▸ TASK OBJECTIVE
Below are records; count the lines that hold the string "target" and give only the count.

▸ THE DATA

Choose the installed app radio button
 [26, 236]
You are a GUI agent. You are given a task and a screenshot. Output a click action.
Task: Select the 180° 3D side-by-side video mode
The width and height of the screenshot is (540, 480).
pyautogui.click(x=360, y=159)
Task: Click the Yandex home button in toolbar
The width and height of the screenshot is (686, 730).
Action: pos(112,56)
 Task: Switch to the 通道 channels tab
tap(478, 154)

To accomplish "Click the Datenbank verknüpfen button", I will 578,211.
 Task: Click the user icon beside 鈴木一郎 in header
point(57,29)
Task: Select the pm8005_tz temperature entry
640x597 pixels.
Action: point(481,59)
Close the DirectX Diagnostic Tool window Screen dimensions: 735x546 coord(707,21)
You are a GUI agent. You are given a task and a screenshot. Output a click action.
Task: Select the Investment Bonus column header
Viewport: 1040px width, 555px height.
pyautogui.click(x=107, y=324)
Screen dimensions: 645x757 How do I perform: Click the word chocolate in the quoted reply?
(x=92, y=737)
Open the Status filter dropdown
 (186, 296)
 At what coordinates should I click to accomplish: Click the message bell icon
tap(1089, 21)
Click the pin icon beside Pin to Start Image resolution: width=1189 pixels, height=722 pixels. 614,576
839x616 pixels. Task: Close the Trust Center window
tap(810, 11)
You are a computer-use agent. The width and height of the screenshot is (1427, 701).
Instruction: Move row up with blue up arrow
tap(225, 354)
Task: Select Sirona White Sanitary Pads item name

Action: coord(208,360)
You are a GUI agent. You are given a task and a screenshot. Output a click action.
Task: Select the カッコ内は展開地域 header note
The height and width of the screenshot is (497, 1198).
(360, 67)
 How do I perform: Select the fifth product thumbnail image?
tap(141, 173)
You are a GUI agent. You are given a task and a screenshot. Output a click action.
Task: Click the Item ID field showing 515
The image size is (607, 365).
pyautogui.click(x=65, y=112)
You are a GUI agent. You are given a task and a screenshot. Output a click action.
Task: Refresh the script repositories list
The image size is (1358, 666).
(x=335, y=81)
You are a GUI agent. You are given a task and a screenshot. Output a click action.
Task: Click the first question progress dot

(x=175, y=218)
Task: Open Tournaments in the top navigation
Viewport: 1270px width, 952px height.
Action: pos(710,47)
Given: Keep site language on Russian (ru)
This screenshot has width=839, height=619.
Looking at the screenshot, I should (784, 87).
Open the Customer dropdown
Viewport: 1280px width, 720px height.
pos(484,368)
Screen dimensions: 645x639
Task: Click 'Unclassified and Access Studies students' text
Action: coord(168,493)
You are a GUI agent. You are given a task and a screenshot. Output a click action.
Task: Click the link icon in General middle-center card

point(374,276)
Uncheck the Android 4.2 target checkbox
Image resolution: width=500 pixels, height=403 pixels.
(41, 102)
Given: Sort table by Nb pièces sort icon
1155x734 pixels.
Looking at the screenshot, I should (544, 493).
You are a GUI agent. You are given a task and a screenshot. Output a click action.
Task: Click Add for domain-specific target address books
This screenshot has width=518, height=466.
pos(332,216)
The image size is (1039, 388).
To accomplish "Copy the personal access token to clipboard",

▸ EXERCISE RESULT
2